2007-06-14 03:44:22 · 12 answers · asked by timmysanz 2 in Science & Mathematics Astronomy & Space

12 answers

1) Tidal effects: The gravity field would have a 'slope' to it; there is a difference in gravity's pull for two points separated by some distance. Your body (and the object you are in if that is the case) will align itself so that the long axis is lined up with the direction of gravity pull. Then the pull would be different at your head than at your feet: the distance may be only 2 metres (or less) but in the gravity field of a black hole, this could make a big difference. Your body would feel a stretching force trying to pull your head away from your feet.

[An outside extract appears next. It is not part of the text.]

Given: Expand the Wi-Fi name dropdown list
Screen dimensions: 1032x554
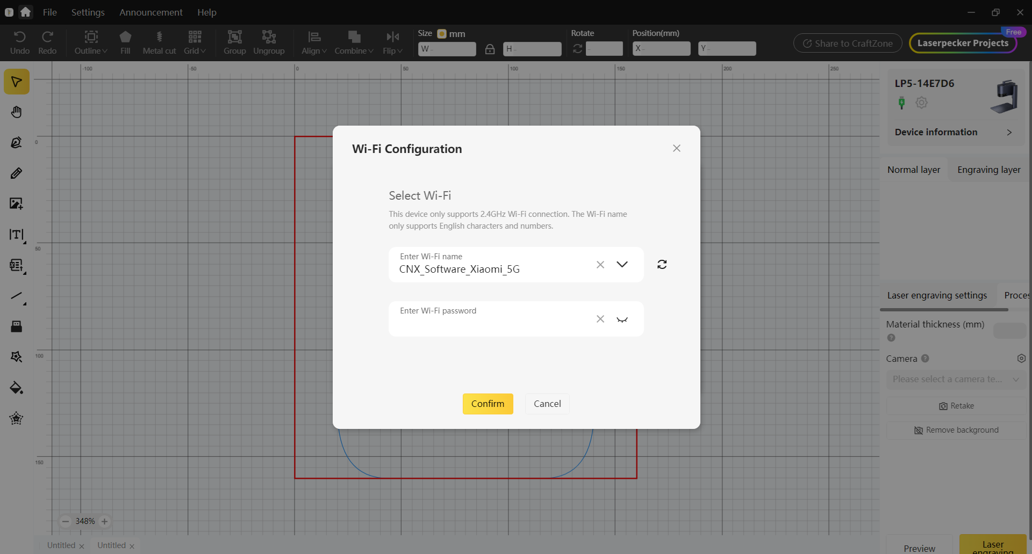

Meanwhile, points to the 'left and right' of the central line would be squished together. Let us say your shoulders. As they fall towards the centre (with the rest of you, of course), each shoulder tries to go towards the centre (instead of staying parallel to the trajectory of the body's centre of gravity). So the gravity will try to shorten the distance between your shoulders (and, eventually, will succeed).

So, your body will be stretched along its length in the direction of the fall AND it will be squished together in the directions perpendicular to the direction of the fall. The result is called spaghettification (because everything ends up being shaped like strings of spaghetti just before being torn apart).

2) As you accelerate towards the event horizon (and through it), the rest of the universe will appear to 'fall backwards' any light coming from the outside universe will seem to come from behind you. In front will be whatever the inside of the black hole could look like (of which we have no idea).

3) As the tidal effect tears everything apart, things heat up and emit shorter and shorter wavelength radiation: light, X-rays, gamma rays... So that, if you have not been torn apart by then (in your own emission of X-rays and gamma rays), you will be cooked by the radiation of any other matter around you that is getting torn apart.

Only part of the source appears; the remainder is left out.